Странная и далекая усмешка набежала на лицо отца Арсения.
– Все те же детские заботы, детские страдания! – пробормотал он и несколько раз перекрестился и перекрестил узника. – Гордыня, гордыня человеческая! Неверие! Пока маловеры блуждают во тьме, пришло царство зверя, и каждую ночь в полуночную пору над Кремлем загорается его клеймо, его знак – число зверя. Ты, Сергей, сын человеческий, еще одна жертва во искупление русского неверия, русского легкомыслия и всеядности… Но ты сам пробился из мрака к свету и был приговорен слугами сатаны, твой тяжкий крест – спасение твоей души, нужно скорбеть о другом. Ты – начало последней и небывалой русской скорби, и она уже у порога… Мир содрогнется от крови и ужаса, но ты и жертва, и палач, твоя капля переполнила чашу, и ничего остановить уже нельзя, Россия будет погружена надолго во тьму, но именно там будет храниться и вызревать зерно… Я потому и здесь, ибо у каждого народа свои заступники перед лицом Всевышнего… К русскому народу послан я, тоже был подвергнут сомнениям и испытаниям, выстоял и прозрел, и укрепился душою. Повторяю: не скорби…
Непонятными и даже ненужными показались узнику все высокие и холодные слова странника, но он ничем не выдал себя, ему было страшно остаться опять в одиночестве, и он молчал, и лишь ширилась в душе тоска; он думал, что и в словах отца Арсения нет истины, и что…
– Истинно, истинно, перед лицом Господа нет ни эллина, ни иудея, – подхватил он невысказанную мысль узника, и от его всеведущей пронзительности Сергей Романович, как ни крепился, побледнел, откинулся головой на холодный бетон стены. – Пойдем, вставай, – приказал странник, приподнял руку, и в тот же момент стены вокруг как бы опали, рассыпались, и пространство, бесконечное и радующее, распахнулось окончательно, и Сергей Романович увидел какую то дорогу, и не было у нее ни начала, ни конца. – Вставай, пойдем, – повторил странник, и жуткая оторопь охватила узника: он осознал, что перед ним дорога без возвращения назад или даже к себе.

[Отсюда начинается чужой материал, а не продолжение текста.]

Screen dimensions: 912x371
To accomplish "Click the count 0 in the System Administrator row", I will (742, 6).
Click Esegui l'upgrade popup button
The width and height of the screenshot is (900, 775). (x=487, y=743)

– Зачем? – посетовал он устало и безнадежно. – Неужели мне мало и без этого? И ты еще говоришь о милосердии, отец Арсений! Неужели лицемерие и есть твое хваленое милосердие? Зачем ты пришел?

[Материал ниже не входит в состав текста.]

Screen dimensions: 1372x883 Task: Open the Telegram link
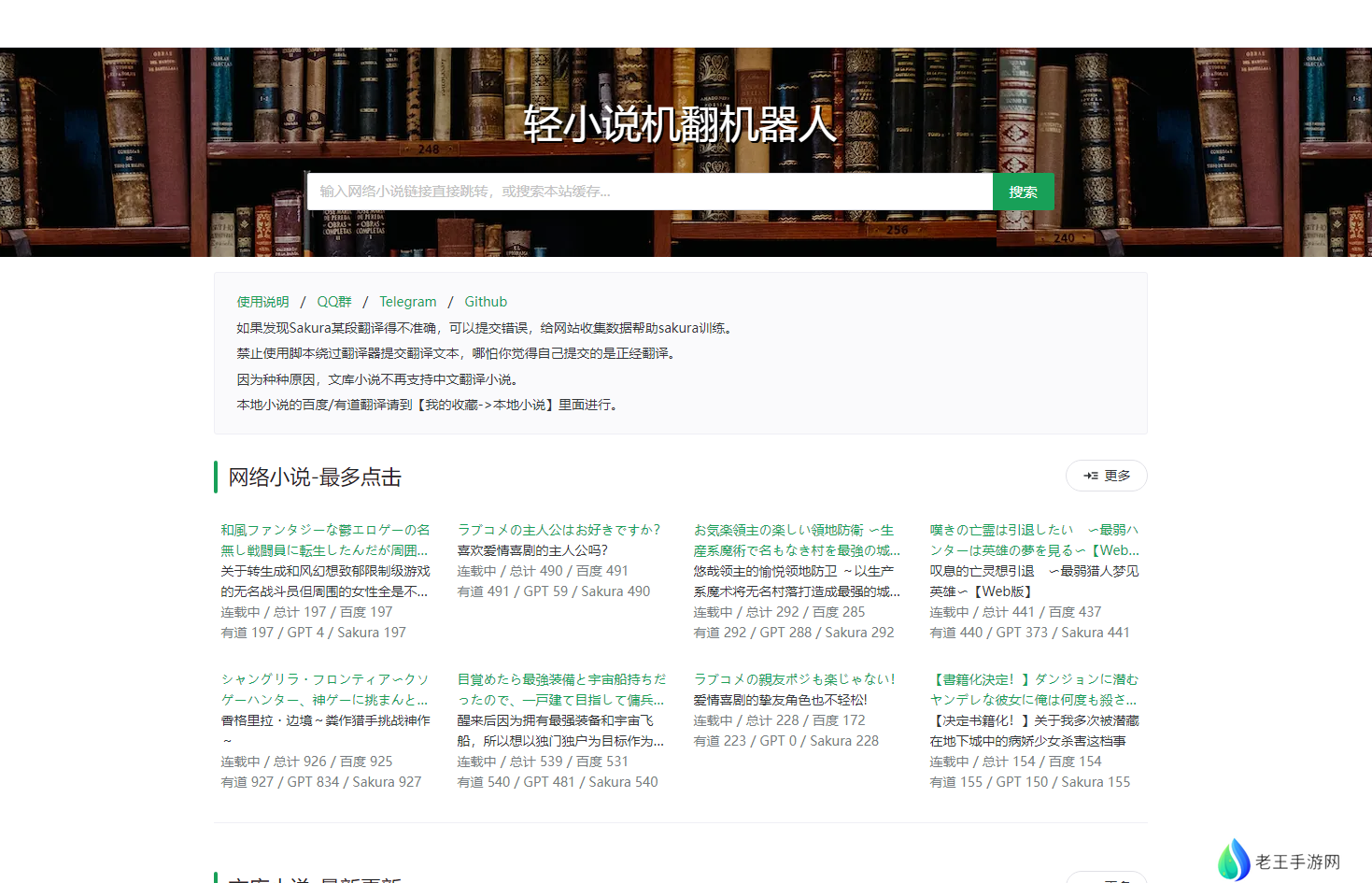point(407,302)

– Я ведь обещал прийти к тебе в жизни еще один раз, ты забыл? – сказал отец Арсений. – Меня нельзя забывать, ведь у Бога нет ни царя, ни раба, и страждущая душа для него дороже любого праведника…
– Сколько же я слышал таких праздных и лживых слов! – вздохнул Сергей Романович и опустил глаза, он смертельно устал, и хотелось свалиться прямо на пол и забыться хотя бы на несколько минут.

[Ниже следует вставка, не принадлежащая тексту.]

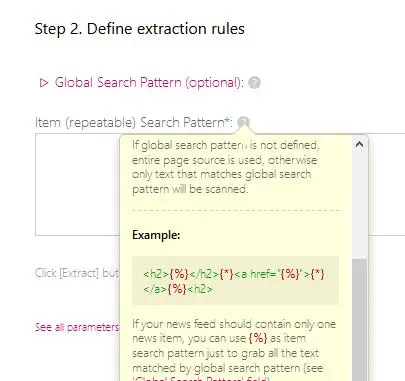Open the See all parameters link
This screenshot has width=405, height=381.
pos(77,327)
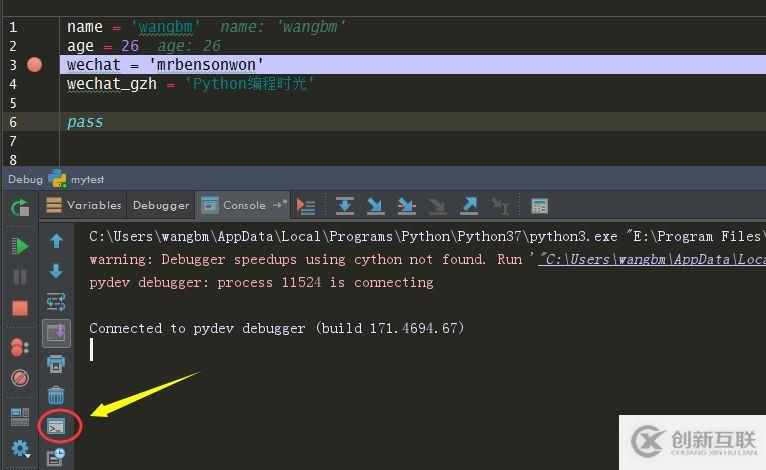This screenshot has width=766, height=470.
Task: Click the Show Execution Point icon
Action: 306,206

– Вставай, вставай, пойдем, – в третий раз настойчиво, но теперь уже значительно мягче, с сочувствием предложил странник, и словно посторонняя сила подняла Сергея Романовича, тело приобрело звенящую легкость, теплый благодатный ветер омыл его душу, и он, сбросив с себя все тяжкое и лишнее, шагнул на сверкающую дорогу, и тогда чувство светлой тоски охватило его. Из него словно вынимали душу, – так в настоящей жизни не могло быть, и он это хорошо знал; сон, сон, подумал Сергей Романович, но эта скорая и самому ему не понравившаяся мысль лишь мелькнула и бесследно исчезла. Он услышал даже слова, прозвучавшие только в нем самом, хотя он знал, что не мог этого сказать. «Обрети Россию прежде всего в самом себе, человек, – услышал он отчетливо и ясно. – Если не ты сам, то кто же?»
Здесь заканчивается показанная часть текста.